I have a Pearson Touche http://www.pearsoncy....html?action=97 but if I was looking for a single speed to convert to fixed these would be on the top of the list.


----------



## Coco (20 Jul 2010)

I've got this one: Ridgeback Solo.  Takes guards and a rack too.


----------



## colinr (20 Jul 2010)

> Not always the most cost effective way to get a nice bike, but its the only way you will get a bike that suits every one of your requirements and demands.


 
Unless Specialized decide to release exactly what you want in their 2011-12 range 

(except the gearing, bit spinny)


----------



## clarion (20 Jul 2010)

Coco said:


> I've got this one: Ridgeback Solo. Takes guards and a rack too.



I've got one of those too. Cost me £340. Available still for £399 from Evans.

Good bike. Comes with guards, and, yes, takes a rack. No good if you want something flashy, but a damn good bike otherwise.


----------



## iendicott (21 Jul 2010)

Coco said:


> I've got this one: Ridgeback Solo. Takes guards and a rack too.

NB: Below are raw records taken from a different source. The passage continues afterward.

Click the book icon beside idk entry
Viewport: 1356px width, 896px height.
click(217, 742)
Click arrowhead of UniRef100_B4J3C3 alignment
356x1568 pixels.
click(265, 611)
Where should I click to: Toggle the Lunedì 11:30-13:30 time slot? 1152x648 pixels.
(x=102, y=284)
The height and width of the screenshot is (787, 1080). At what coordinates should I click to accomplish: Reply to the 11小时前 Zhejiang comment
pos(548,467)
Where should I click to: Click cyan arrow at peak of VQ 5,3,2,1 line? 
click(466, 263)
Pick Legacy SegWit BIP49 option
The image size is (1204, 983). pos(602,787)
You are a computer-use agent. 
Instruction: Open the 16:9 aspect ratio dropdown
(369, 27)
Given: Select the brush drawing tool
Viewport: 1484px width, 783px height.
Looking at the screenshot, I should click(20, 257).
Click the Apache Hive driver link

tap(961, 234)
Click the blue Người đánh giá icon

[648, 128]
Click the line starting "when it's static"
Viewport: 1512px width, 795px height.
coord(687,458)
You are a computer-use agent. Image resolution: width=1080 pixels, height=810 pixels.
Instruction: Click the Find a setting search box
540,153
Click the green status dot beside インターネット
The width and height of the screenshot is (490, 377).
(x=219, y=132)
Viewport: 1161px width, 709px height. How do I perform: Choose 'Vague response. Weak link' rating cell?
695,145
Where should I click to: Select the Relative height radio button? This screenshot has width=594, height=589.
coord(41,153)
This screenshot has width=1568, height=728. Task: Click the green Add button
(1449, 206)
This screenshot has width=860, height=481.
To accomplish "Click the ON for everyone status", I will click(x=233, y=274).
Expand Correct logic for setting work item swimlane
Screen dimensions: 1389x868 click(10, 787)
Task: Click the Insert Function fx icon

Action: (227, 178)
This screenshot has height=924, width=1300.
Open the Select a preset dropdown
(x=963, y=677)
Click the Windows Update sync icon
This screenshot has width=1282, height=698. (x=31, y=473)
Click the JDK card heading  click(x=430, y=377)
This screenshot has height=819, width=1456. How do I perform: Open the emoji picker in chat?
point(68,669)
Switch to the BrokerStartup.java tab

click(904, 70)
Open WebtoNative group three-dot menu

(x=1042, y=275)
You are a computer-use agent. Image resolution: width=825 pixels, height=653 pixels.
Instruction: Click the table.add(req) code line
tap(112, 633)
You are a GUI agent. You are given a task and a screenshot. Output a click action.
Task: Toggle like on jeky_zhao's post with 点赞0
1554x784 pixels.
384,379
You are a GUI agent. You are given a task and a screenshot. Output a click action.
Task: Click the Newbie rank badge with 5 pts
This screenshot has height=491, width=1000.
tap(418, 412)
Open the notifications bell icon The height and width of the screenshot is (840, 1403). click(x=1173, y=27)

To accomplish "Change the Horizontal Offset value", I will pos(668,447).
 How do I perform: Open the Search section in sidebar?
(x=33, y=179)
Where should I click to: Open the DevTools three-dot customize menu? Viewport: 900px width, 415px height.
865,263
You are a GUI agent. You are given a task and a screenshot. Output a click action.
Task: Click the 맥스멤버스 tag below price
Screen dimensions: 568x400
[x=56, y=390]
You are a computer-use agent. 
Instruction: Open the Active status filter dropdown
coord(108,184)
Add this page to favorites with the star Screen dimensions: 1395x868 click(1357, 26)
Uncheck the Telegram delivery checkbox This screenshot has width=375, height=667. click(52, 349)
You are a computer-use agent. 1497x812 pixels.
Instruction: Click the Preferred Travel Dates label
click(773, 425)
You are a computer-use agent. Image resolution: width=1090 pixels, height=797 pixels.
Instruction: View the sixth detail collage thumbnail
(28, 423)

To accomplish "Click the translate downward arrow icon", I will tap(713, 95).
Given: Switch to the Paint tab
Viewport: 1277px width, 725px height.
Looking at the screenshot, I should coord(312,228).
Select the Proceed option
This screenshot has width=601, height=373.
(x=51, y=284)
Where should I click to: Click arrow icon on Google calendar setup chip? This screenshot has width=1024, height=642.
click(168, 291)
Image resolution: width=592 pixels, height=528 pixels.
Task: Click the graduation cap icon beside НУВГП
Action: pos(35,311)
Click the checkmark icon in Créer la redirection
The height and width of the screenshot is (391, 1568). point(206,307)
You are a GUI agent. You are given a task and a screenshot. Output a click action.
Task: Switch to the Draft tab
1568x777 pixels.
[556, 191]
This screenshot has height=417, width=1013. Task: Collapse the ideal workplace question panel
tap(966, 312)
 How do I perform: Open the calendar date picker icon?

I Like that alot. What is the weight of the bike if you don't mind me asking ?

Thanks Ivan


----------



## Coco (21 Jul 2010)

iendicott said:


> I Like that alot. What is the weight of the bike if you don't mind me asking ?
> 
> Thanks Ivan



I'm sure I've got it somewhere at home. If not I'll weigh it tomorrow (raining a lot here just now)


----------



## Coco (21 Jul 2010)

iendicott said:


> I Like that alot. What is the weight of the bike if you don't mind me asking ?
> 
> Thanks Ivan






10.1kg according to this: http://road.cc/content/review/2590-ridgeback-solo-world


----------



## frank9755 (22 Jul 2010)

Coco said:


> 10.1kg according to this: http://road.cc/conte...back-solo-world



Very tempted. 
I think I might nip into Evans and get one...

I do *need* a fixed bike.

Yes


----------



## iendicott (22 Jul 2010)

That's a very ice bike indeed. Mmmmmm SIngle Speed.


----------



## Coco (22 Jul 2010)

frank9755 said:


> Very tempted.
> I think I might nip into Evans and get one...
> 
> I do *need* a fixed bike.
> ...



What haven't you got one already? Wierdo.


----------



## Rob3rt (23 Jul 2010)

colinr said:


> Unless Specialized decide to release exactly what you want in their 2011-12 range
> 
> (except the gearing, bit spinny)



hah, your buying one of the new langsters when they come out then? Have to admit they do look really nice. Wonder how much they hike the price vs last years model!


----------



## colinr (23 Jul 2010)

Initial prices have appeared at £550 but don't know if that's accurate (seems about right though). It's currently wait for that, or admit I'm a roadie at heart and get a Boardman. But that would mean Halfords and I'm yet to have a good experience in either of the Norwich stores.


----------